Implication of VEGFR2 in systemic lupus erythematosus: a combined genetic and structural biological approach.

Overview

abstract

OBJECTIVES: VEGFR2 gene polymorphisms have already been correlated with vascular diseases such as coronary heart disease (CHD) and may influence endothelial integrity, repair and function. In view of the premature atherosclerosis observed in SLE, we sought to clarify the structural/functional consequences of two common single nucleotide polymorphisms (SNPs) of VEGFR2 in SLE and determine whether they are associated with risk of SLE by influencing endothelial cells. METHODS: Three-dimensional (3D) homology modelling was applied for the localisation of the V297I and the Q472H polymorphisms. Genotyping of the V297I (rs2305948) and Q472H (rs1870377) SNPs was done through Taqman technology in 250 SLE patients and 241 healthy controls from a Greek population (Cretan). The replication sample set for the rs1870377 SNP consisted of 253, 184 and 77 patients with SLE and 301, 118 and 11 ethnically-matched controls of African-American, European-American and Hispanic-American origin, respectively. RESULTS: Modelling revealed that the V297I polymorphism may affect the efficiency of trans-autophosphorylation and cell signalling, while Q472H affects homotypic contacts of membrane proximal Ig-like domains.
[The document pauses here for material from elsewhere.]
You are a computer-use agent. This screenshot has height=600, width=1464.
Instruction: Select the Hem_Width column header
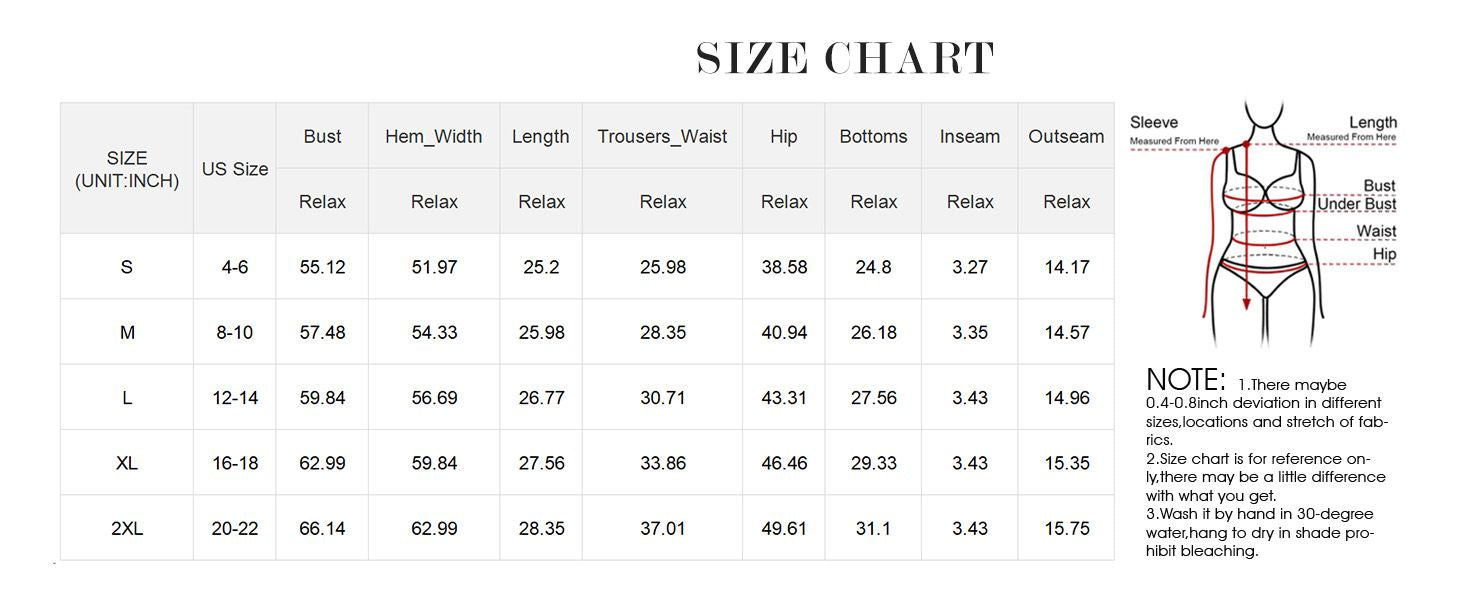433,137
No significant allelic and genotypic association was observed for both the SNPs with risk of SLE. CONCLUSIONS: Although structural data suggest that both VEGFR2 SNPs may contribute to SLE pathogenesis by impairing VEGF signalling, none of the SNPs analysed was associated with increased susceptibility to SLE. However, they still may be relevant to the vascular damage/atherosclerosis in SLE.